England will be pleased that their attacking efficiency seems to be improving. England scored 13 tries in the Six Nations (2.6 a match), 9 tries in three games on the summer tour to Australia (3 a match – ignoring the one off game against Wales in May), and 19 tries in four games during the autumn internationals (4.75 a match). Even if you take out the Fiji game with its nine tries England still scored 3.33 tries a match.
However, in defence it’s a somewhat different story. In the Six Nations England conceded only 4 tries across 5 games (0.8 tries a game), 10 tries during the summer tour (3.33 a game) and 9 tries during the AIs (2.25 a game). It does seem as if there is a switching in focus from England from stopping teams from scoring at all costs to being able to outscore their opponents.
Even so, to be as clinical as the All Blacks England must be proficient in both areas. New Zealand conceded only 5 tries across 6 games in the Rugby Championship (0.83 tries a match) this year, and scored an astonishing 38 tries in the tournament as well (6.3 a game).
In selection, there are still a number of issues for Jones to consider sooner rather than later. Owen Farrell continues to be selected as a second five-eighth at 12 and is consistent but not always comfortable there. George Ford has looked more relaxed with a player like Ben Te’o on his shoulder. Could the Worcester man or a returning Manu Tuilagi take over shortly? Will Farrell be moved back to fly-half and Ford dropped to the bench?
Moreover, James Haskell and Tom Wood have both acted as ‘6.5s’ in Jones’ teams, working very well and in tandem with Chris Robshaw who has been a revelation at blindside, but is either the long term option for the men in white as an openside? Someone like Jack Clifford or Teimana Harrison may grow into the role eventually, but one must not also ignore the talents of the likes of Matt Kvesic or indeed Sam Underhill.

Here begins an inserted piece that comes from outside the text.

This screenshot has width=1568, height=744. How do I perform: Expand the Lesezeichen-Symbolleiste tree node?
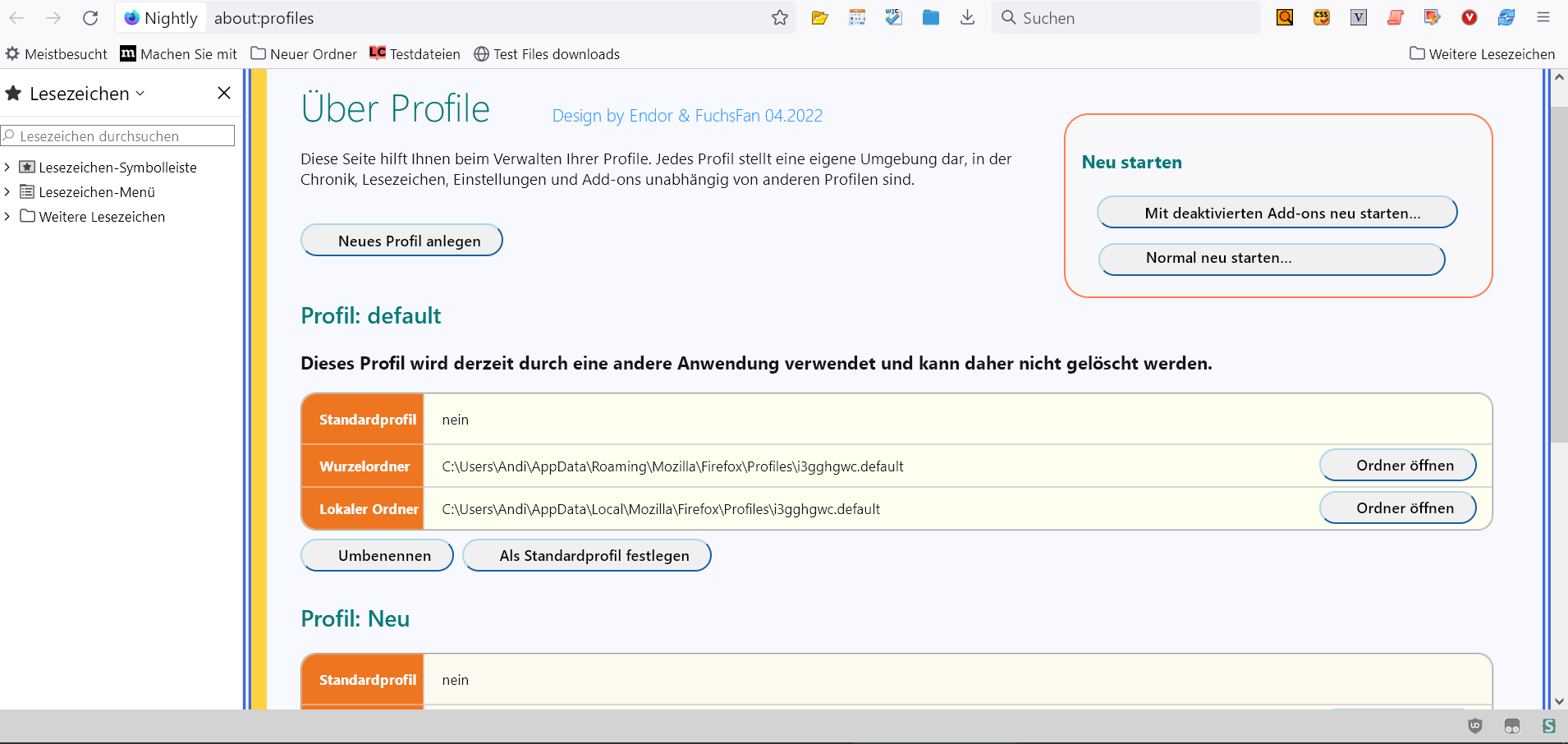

Finally, will Dylan Hartley continue to lead the team when his spot in the side is no longer guaranteed with a number of talented hookers challenging him for the number two spot?
The first moment that will jump to mind here is Elliot Daly’s ill-advised and frankly bizarre challenge on Argentina’s Leonardo Senatore in the air. Who knows what the Wasps player was thinking, but it ruined an otherwise brilliant autumn campaign for the youngster. However, he will surely recover and go on to push for further recognition in the Six Nations.
England will want to forget the first 20 minutes of the most recent match against Australia where they failed to turn up, but also the first twenty of the first test against the Wallabies in Brisbane. The men in white quickly conceded two very soft tries. Add into that the final 10 minutes against Wales in the Six Nations when England went from 25 – 7 up to finishing the game 25 – 21 and a whisker away from defeat. All these moments were hugely disappointing for both English players and supporters, even if the team continues to find ways to win regardless of the circumstances.
To Sum Up
Overall, England should be immensely proud of all their achievements in just over a year since being so embarrassingly dumped out of their own World Cup. To have been so consistent and impressive so close to the tournament suggest the side has always had the talent, just perhaps not the coherency it needed in planning and preparation.
What’s genuinely exciting for England supporters is how much better they can become, although sadly it will not be next year that the men in white face the All Blacks for the first time since 2014. When they finally get their chance to test themselves against the very best, it will be some game.